■ EXCERPTED DATA ■

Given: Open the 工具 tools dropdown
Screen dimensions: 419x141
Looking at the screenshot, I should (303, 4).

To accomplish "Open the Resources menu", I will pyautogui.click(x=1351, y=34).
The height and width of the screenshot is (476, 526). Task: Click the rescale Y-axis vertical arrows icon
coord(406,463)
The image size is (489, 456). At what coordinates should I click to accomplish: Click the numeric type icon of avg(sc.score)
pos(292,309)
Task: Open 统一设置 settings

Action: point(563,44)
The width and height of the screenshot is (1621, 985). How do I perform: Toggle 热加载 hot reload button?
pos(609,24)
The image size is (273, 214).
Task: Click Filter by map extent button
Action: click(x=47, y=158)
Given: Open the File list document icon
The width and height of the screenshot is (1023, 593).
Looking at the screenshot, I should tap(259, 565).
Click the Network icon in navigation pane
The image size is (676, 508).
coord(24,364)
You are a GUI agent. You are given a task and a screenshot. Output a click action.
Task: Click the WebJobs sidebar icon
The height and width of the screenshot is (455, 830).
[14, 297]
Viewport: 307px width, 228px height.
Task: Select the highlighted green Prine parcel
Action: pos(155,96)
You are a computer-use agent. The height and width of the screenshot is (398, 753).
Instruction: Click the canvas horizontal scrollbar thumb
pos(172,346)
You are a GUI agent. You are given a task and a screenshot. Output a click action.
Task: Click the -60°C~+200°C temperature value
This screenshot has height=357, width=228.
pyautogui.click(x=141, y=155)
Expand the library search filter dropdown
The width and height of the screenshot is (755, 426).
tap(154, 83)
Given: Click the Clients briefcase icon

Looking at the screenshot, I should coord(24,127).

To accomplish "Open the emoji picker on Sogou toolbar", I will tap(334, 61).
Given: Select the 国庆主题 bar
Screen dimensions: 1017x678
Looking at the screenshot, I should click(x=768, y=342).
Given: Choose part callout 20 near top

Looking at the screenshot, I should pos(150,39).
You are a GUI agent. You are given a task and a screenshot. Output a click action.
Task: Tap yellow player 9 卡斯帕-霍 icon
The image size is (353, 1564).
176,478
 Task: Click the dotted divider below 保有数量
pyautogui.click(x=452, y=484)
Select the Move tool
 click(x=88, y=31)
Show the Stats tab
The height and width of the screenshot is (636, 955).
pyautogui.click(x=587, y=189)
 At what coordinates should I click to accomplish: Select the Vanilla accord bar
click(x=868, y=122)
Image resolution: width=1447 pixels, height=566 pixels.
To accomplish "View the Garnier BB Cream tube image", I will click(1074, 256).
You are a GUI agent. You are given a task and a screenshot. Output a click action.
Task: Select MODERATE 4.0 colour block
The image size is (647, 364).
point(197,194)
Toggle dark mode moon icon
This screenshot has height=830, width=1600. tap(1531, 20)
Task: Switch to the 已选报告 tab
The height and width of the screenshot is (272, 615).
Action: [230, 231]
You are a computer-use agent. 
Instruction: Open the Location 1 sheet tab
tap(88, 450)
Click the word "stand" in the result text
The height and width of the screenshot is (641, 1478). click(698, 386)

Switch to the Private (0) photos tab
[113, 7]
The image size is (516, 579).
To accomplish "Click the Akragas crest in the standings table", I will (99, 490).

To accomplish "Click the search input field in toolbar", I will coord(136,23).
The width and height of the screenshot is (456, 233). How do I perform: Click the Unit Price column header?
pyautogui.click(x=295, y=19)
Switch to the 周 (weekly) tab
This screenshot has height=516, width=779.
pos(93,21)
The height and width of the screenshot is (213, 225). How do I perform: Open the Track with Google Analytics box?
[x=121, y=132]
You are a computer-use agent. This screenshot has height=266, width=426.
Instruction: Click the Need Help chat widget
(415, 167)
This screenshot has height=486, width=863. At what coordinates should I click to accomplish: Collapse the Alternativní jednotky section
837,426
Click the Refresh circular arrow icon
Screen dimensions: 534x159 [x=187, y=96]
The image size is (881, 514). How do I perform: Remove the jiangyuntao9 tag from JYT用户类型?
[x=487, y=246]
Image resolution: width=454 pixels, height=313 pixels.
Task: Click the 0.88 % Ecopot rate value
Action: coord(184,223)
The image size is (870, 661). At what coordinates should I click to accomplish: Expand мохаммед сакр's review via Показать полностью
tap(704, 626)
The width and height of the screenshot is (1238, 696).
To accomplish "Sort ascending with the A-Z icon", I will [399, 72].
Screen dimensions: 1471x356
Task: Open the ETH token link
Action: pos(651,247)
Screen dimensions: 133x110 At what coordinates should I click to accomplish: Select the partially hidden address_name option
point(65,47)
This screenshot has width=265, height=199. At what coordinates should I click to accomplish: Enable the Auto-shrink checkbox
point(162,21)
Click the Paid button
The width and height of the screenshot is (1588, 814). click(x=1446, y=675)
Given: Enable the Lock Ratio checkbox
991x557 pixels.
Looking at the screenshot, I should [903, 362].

■ TASK DIRECTIONS ■
Copy the material above line for line, without changing anything.

■ WRITTEN REPLY ■
Given: Open the 工具 tools dropdown
Screen dimensions: 419x141
Looking at the screenshot, I should (303, 4).

To accomplish "Open the Resources menu", I will pyautogui.click(x=1351, y=34).
The height and width of the screenshot is (476, 526). Task: Click the rescale Y-axis vertical arrows icon
coord(406,463)
The image size is (489, 456). At what coordinates should I click to accomplish: Click the numeric type icon of avg(sc.score)
pos(292,309)
Task: Open 统一设置 settings

Action: point(563,44)
The width and height of the screenshot is (1621, 985). How do I perform: Toggle 热加载 hot reload button?
pos(609,24)
The image size is (273, 214).
Task: Click Filter by map extent button
Action: click(x=47, y=158)
Given: Open the File list document icon
The width and height of the screenshot is (1023, 593).
Looking at the screenshot, I should tap(259, 565).
Click the Network icon in navigation pane
The image size is (676, 508).
coord(24,364)
You are a GUI agent. You are given a task and a screenshot. Output a click action.
Task: Click the WebJobs sidebar icon
The height and width of the screenshot is (455, 830).
[14, 297]
Viewport: 307px width, 228px height.
Task: Select the highlighted green Prine parcel
Action: pos(155,96)
You are a computer-use agent. The height and width of the screenshot is (398, 753).
Instruction: Click the canvas horizontal scrollbar thumb
pos(172,346)
You are a GUI agent. You are given a task and a screenshot. Output a click action.
Task: Click the -60°C~+200°C temperature value
This screenshot has height=357, width=228.
pyautogui.click(x=141, y=155)
Expand the library search filter dropdown
The width and height of the screenshot is (755, 426).
tap(154, 83)
Given: Click the Clients briefcase icon

Looking at the screenshot, I should coord(24,127).

To accomplish "Open the emoji picker on Sogou toolbar", I will tap(334, 61).
Given: Select the 国庆主题 bar
Screen dimensions: 1017x678
Looking at the screenshot, I should click(x=768, y=342).
Given: Choose part callout 20 near top

Looking at the screenshot, I should pos(150,39).
You are a GUI agent. You are given a task and a screenshot. Output a click action.
Task: Tap yellow player 9 卡斯帕-霍 icon
The image size is (353, 1564).
176,478
 Task: Click the dotted divider below 保有数量
pyautogui.click(x=452, y=484)
Select the Move tool
 click(x=88, y=31)
Show the Stats tab
The height and width of the screenshot is (636, 955).
pyautogui.click(x=587, y=189)
 At what coordinates should I click to accomplish: Select the Vanilla accord bar
click(x=868, y=122)
Image resolution: width=1447 pixels, height=566 pixels.
To accomplish "View the Garnier BB Cream tube image", I will click(1074, 256).
You are a GUI agent. You are given a task and a screenshot. Output a click action.
Task: Select MODERATE 4.0 colour block
The image size is (647, 364).
point(197,194)
Toggle dark mode moon icon
This screenshot has height=830, width=1600. tap(1531, 20)
Task: Switch to the 已选报告 tab
The height and width of the screenshot is (272, 615).
Action: [230, 231]
You are a computer-use agent. 
Instruction: Open the Location 1 sheet tab
tap(88, 450)
Click the word "stand" in the result text
The height and width of the screenshot is (641, 1478). click(698, 386)

Switch to the Private (0) photos tab
[113, 7]
The image size is (516, 579).
To accomplish "Click the Akragas crest in the standings table", I will (99, 490).

To accomplish "Click the search input field in toolbar", I will coord(136,23).
The width and height of the screenshot is (456, 233). How do I perform: Click the Unit Price column header?
pyautogui.click(x=295, y=19)
Switch to the 周 (weekly) tab
This screenshot has height=516, width=779.
pos(93,21)
The height and width of the screenshot is (213, 225). How do I perform: Open the Track with Google Analytics box?
[x=121, y=132]
You are a computer-use agent. This screenshot has height=266, width=426.
Instruction: Click the Need Help chat widget
(415, 167)
This screenshot has height=486, width=863. At what coordinates should I click to accomplish: Collapse the Alternativní jednotky section
837,426
Click the Refresh circular arrow icon
Screen dimensions: 534x159 [x=187, y=96]
The image size is (881, 514). How do I perform: Remove the jiangyuntao9 tag from JYT用户类型?
[x=487, y=246]
Image resolution: width=454 pixels, height=313 pixels.
Task: Click the 0.88 % Ecopot rate value
Action: coord(184,223)
The image size is (870, 661). At what coordinates should I click to accomplish: Expand мохаммед сакр's review via Показать полностью
tap(704, 626)
The width and height of the screenshot is (1238, 696).
To accomplish "Sort ascending with the A-Z icon", I will [399, 72].
Screen dimensions: 1471x356
Task: Open the ETH token link
Action: pos(651,247)
Screen dimensions: 133x110 At what coordinates should I click to accomplish: Select the partially hidden address_name option
point(65,47)
This screenshot has width=265, height=199. At what coordinates should I click to accomplish: Enable the Auto-shrink checkbox
point(162,21)
Click the Paid button
The width and height of the screenshot is (1588, 814). click(x=1446, y=675)
Given: Enable the Lock Ratio checkbox
991x557 pixels.
Looking at the screenshot, I should [903, 362].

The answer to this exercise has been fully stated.